Retype the stretch from the line that contains "y). Image resolution: width=2576 pixels, height=728 pixels." through the line that contains "Looking at the image, I should click on (1428, 224).", changing nothing.

▽

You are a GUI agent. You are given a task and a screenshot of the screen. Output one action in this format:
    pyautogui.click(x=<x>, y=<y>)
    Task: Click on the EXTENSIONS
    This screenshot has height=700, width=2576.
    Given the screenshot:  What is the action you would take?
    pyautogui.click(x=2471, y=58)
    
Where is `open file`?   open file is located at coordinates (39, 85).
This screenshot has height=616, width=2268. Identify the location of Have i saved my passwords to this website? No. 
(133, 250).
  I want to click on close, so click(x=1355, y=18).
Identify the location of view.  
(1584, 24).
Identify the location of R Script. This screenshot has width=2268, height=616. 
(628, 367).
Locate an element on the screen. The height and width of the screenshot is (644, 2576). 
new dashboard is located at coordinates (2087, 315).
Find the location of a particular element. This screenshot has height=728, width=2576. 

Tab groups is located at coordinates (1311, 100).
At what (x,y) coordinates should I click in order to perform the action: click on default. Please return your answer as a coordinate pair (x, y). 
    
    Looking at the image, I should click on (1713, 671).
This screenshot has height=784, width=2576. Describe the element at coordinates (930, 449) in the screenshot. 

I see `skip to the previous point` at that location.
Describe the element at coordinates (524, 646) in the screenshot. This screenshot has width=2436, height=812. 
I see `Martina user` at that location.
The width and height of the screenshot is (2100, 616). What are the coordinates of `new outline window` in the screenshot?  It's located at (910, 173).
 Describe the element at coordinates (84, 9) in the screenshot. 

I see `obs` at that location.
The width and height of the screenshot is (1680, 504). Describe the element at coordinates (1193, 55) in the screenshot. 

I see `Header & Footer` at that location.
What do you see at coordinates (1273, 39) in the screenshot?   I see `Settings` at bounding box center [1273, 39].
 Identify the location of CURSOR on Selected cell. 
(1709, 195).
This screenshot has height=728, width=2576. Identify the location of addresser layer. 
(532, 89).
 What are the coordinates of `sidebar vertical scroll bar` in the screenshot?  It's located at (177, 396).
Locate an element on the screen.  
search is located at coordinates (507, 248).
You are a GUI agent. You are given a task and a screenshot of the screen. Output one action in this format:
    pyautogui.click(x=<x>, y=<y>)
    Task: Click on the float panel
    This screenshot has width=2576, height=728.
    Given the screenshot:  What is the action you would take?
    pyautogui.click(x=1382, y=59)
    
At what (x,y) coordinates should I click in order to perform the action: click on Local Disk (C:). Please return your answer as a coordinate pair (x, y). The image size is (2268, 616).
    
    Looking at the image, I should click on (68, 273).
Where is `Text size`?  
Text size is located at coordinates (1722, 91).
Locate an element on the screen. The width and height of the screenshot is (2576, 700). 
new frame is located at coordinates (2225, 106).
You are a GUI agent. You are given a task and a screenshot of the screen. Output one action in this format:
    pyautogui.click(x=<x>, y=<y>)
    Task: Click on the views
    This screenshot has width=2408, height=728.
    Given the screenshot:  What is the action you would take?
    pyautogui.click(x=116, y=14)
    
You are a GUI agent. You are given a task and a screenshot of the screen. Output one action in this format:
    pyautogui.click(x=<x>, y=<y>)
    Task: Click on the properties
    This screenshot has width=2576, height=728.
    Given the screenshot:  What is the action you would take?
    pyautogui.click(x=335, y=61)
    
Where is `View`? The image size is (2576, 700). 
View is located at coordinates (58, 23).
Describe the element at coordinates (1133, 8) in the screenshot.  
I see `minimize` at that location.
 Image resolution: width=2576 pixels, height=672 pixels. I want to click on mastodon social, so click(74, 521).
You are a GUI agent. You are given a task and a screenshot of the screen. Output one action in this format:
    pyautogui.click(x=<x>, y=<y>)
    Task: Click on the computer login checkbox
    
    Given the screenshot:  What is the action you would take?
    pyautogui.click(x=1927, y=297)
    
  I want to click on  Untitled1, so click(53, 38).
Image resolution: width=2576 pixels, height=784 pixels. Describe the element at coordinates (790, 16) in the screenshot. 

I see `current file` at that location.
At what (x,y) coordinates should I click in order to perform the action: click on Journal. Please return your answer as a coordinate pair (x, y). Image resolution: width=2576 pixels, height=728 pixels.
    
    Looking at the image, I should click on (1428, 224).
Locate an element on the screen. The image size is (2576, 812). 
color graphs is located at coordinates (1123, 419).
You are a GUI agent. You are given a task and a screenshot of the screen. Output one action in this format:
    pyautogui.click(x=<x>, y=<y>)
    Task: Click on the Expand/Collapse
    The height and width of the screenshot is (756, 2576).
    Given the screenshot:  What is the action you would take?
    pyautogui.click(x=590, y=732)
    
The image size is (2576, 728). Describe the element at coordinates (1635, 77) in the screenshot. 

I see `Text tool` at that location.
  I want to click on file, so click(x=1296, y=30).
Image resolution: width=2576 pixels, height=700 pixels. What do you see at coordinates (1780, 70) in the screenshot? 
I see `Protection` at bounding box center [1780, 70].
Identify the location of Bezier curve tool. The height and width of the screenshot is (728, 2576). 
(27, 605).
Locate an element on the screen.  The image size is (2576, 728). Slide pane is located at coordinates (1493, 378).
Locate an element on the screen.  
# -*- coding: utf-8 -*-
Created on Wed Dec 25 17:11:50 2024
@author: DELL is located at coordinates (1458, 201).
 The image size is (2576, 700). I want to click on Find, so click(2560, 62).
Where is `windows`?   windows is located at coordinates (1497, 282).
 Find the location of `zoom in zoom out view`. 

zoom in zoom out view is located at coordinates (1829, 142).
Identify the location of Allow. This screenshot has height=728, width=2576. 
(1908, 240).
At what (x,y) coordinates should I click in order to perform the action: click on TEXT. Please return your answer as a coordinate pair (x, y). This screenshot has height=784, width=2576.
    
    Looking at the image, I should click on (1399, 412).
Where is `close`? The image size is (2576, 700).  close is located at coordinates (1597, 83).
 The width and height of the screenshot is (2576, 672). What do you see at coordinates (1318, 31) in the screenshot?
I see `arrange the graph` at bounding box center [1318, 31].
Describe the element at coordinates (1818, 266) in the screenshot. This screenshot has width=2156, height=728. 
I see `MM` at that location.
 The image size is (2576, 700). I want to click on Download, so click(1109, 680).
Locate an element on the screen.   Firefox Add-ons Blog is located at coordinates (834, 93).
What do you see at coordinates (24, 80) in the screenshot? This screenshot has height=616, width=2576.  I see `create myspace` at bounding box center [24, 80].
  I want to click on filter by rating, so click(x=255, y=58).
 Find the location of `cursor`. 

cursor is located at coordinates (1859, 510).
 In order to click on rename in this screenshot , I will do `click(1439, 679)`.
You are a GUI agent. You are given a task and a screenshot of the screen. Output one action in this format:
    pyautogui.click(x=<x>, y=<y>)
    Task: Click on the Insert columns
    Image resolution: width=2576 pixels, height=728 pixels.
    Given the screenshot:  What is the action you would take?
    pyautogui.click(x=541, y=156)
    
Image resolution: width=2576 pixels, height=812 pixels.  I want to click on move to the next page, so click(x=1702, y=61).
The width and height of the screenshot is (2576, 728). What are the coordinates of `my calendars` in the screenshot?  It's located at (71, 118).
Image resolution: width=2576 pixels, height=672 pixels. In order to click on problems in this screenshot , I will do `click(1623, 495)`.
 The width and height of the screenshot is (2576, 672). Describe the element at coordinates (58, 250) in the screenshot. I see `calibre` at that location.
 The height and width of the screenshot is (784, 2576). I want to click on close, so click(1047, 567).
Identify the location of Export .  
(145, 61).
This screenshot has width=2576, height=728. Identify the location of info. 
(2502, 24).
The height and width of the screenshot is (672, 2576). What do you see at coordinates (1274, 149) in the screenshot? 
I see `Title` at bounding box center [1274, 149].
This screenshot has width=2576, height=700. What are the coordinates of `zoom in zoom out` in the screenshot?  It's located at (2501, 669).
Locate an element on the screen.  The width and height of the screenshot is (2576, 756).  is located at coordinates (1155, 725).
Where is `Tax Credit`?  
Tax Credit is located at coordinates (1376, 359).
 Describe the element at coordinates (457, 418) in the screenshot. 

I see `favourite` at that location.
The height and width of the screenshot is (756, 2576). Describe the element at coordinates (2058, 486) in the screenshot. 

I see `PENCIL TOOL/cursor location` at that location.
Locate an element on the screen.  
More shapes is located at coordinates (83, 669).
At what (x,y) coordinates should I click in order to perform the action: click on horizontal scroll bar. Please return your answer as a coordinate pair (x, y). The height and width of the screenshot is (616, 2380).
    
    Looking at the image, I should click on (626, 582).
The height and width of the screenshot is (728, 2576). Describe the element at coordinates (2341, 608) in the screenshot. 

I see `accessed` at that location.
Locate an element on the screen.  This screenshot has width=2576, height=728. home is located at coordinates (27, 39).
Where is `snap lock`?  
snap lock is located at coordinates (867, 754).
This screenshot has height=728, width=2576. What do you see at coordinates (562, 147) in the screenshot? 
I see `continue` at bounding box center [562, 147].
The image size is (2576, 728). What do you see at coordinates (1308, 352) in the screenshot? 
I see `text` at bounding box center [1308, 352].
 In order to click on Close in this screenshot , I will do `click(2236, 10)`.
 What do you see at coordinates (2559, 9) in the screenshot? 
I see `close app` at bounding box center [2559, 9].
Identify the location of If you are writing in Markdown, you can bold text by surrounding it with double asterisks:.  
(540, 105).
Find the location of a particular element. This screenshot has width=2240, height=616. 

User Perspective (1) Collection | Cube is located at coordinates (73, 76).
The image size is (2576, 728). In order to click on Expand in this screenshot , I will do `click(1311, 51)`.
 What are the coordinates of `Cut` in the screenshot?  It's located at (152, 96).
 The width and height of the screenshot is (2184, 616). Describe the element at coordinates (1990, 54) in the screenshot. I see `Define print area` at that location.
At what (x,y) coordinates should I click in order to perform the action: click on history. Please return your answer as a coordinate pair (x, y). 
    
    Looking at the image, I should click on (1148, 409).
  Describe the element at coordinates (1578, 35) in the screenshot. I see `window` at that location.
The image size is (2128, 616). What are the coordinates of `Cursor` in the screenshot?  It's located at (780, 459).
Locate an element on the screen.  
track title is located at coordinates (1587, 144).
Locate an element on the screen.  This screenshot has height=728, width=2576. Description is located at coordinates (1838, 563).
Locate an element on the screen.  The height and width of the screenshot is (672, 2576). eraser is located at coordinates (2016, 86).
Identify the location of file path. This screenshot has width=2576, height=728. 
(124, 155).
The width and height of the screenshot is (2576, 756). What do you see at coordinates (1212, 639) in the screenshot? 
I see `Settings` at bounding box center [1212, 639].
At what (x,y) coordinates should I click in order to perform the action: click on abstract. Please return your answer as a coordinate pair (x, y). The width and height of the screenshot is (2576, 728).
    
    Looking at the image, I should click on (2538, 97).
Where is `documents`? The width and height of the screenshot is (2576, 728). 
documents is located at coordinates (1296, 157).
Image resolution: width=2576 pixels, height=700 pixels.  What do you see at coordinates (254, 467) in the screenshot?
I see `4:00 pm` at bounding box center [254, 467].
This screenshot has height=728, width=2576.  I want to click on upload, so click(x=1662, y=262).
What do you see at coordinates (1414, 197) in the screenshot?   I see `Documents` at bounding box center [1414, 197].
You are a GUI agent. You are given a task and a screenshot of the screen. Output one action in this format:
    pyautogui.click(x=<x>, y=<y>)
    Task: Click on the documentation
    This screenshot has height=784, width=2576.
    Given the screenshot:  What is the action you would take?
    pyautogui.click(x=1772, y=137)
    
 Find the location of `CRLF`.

△

**RESULT FOR THIS EXERCISE:**
At what (x,y) coordinates should I click in order to perform the action: click on Journal. Please return your answer as a coordinate pair (x, y). Image resolution: width=2576 pixels, height=728 pixels.
    
    Looking at the image, I should click on (1428, 224).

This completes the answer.